— Begin —

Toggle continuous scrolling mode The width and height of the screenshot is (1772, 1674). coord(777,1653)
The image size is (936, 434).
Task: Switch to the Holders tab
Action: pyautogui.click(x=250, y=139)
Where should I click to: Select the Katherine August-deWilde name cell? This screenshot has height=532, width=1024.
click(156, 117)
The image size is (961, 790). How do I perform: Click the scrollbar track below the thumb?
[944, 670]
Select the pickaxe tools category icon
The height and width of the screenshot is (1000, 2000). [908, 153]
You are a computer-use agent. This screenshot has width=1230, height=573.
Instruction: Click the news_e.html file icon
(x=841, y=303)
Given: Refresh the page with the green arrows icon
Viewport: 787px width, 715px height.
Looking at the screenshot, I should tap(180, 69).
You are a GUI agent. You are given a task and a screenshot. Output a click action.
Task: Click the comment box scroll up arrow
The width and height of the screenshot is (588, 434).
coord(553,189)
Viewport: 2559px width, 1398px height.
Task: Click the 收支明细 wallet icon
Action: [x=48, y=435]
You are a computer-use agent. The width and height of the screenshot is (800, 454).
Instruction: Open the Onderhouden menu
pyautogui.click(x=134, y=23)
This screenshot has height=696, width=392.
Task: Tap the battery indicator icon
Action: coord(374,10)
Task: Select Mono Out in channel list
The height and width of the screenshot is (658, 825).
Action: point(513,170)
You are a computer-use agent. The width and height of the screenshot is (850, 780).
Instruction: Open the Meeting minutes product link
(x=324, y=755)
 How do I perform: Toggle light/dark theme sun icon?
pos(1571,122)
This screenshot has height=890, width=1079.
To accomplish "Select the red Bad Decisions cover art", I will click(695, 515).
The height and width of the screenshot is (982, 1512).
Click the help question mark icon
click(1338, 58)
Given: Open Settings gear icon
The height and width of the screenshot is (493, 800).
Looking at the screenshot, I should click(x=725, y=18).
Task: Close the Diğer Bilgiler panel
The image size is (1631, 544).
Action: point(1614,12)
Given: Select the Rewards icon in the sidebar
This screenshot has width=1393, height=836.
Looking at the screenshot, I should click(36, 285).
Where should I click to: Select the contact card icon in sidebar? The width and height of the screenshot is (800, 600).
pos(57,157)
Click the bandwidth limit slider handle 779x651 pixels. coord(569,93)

— End —

*What the task asks*
Reproduce all of the data above line by line, changing nothing.

*Expected answer*
Toggle continuous scrolling mode The width and height of the screenshot is (1772, 1674). coord(777,1653)
The image size is (936, 434).
Task: Switch to the Holders tab
Action: pyautogui.click(x=250, y=139)
Where should I click to: Select the Katherine August-deWilde name cell? This screenshot has height=532, width=1024.
click(156, 117)
The image size is (961, 790). How do I perform: Click the scrollbar track below the thumb?
[944, 670]
Select the pickaxe tools category icon
The height and width of the screenshot is (1000, 2000). [908, 153]
You are a computer-use agent. This screenshot has width=1230, height=573.
Instruction: Click the news_e.html file icon
(x=841, y=303)
Given: Refresh the page with the green arrows icon
Viewport: 787px width, 715px height.
Looking at the screenshot, I should tap(180, 69).
You are a GUI agent. You are given a task and a screenshot. Output a click action.
Task: Click the comment box scroll up arrow
The width and height of the screenshot is (588, 434).
coord(553,189)
Viewport: 2559px width, 1398px height.
Task: Click the 收支明细 wallet icon
Action: [x=48, y=435]
You are a computer-use agent. The width and height of the screenshot is (800, 454).
Instruction: Open the Onderhouden menu
pyautogui.click(x=134, y=23)
This screenshot has height=696, width=392.
Task: Tap the battery indicator icon
Action: coord(374,10)
Task: Select Mono Out in channel list
The height and width of the screenshot is (658, 825).
Action: point(513,170)
You are a computer-use agent. The width and height of the screenshot is (850, 780).
Instruction: Open the Meeting minutes product link
(x=324, y=755)
 How do I perform: Toggle light/dark theme sun icon?
pos(1571,122)
This screenshot has height=890, width=1079.
To accomplish "Select the red Bad Decisions cover art", I will click(695, 515).
The height and width of the screenshot is (982, 1512).
Click the help question mark icon
click(1338, 58)
Given: Open Settings gear icon
The height and width of the screenshot is (493, 800).
Looking at the screenshot, I should click(x=725, y=18).
Task: Close the Diğer Bilgiler panel
The image size is (1631, 544).
Action: point(1614,12)
Given: Select the Rewards icon in the sidebar
This screenshot has width=1393, height=836.
Looking at the screenshot, I should click(36, 285).
Where should I click to: Select the contact card icon in sidebar? The width and height of the screenshot is (800, 600).
pos(57,157)
Click the bandwidth limit slider handle 779x651 pixels. coord(569,93)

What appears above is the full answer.